Rhythm Pharmaceuticals, Inc. (RYTM) Q2 2025 Earnings Call Transcript
Access earnings results, analyst expectations, report, slides, earnings call, and transcript.
Overview
The earnings call summary indicates mixed results. The company has strong financial metrics, with a significant cash runway and international expansion. However, the Q&A section reveals uncertainties in clinical trials and a lack of clear guidance, which could dampen investor sentiment. The equity offering and increased expenses may also weigh on the stock. Overall, the market cap suggests moderate volatility, leading to a neutral prediction for the stock price movement over the next two weeks.
Key Financial Performance
Global Revenue for Q2 2025 $48.5 million, an increase of 29% quarter-over-quarter. Growth driven by increased sales in the U.S. and internationally, with U.S. revenue increasing by $7.6 million (31%) and international revenue by $3.2 million (24%). Growth attributed to increased patient numbers and early access programs for hypothalamic obesity in France and Italy.
U.S. Revenue for Q2 2025 $32 million, representing 66% of global revenue. Increased by $7.6 million (31%) over the prior quarter. Growth driven by mid-single-digit percentage increases in reimbursed patients and inventory adjustments at Rhythm Specialty Pharmacy.
International Revenue for Q2 2025 $16.5 million, representing 34% of global revenue. Increased by $3.2 million (24%) quarter-over-quarter. Growth driven by increased sales in France, the U.K., and Italy, as well as named patient sales in countries like Turkey, Greece, Poland, and the Czech Republic.
Net Product Revenues Year-over-Year Increased by $19.4 million (67%) compared to Q2 2024. Growth attributed to higher patient numbers and expanded access programs.

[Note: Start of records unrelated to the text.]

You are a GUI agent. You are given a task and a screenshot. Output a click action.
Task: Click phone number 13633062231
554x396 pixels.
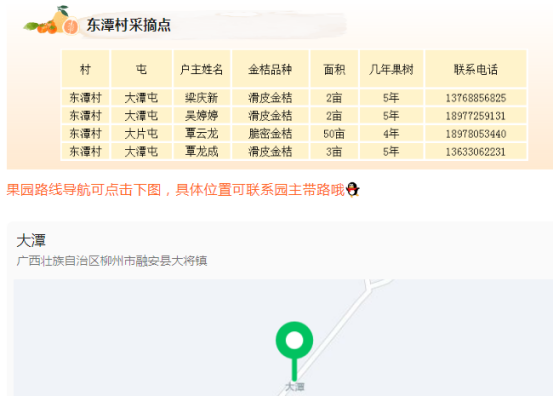tap(476, 152)
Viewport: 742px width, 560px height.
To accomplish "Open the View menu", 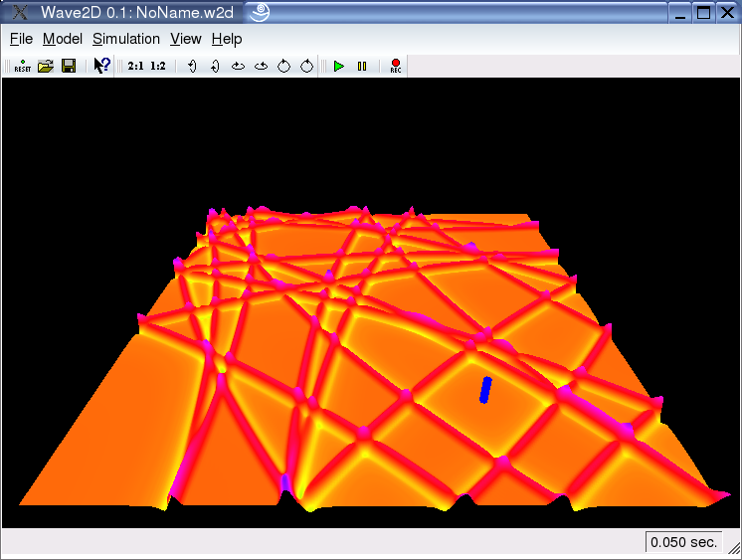I will (x=186, y=39).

R&D Expenses for Q2 2025 $42.3 million, up from $30.2 million in Q2 2024. Sequentially increased by $5.3 million (14%) over Q1 2025. Increase due to CMC work for bivamelagon formulation, auto-injector development for RM-718, and increased headcount and stock compensation.
SG&A Expenses for Q2 2025 $45.9 million, up from $36.4 million in Q2 2024. Sequentially increased by $6.9 million (18%) over Q1 2025. Increase due to higher headcount and marketing costs, including stock compensation.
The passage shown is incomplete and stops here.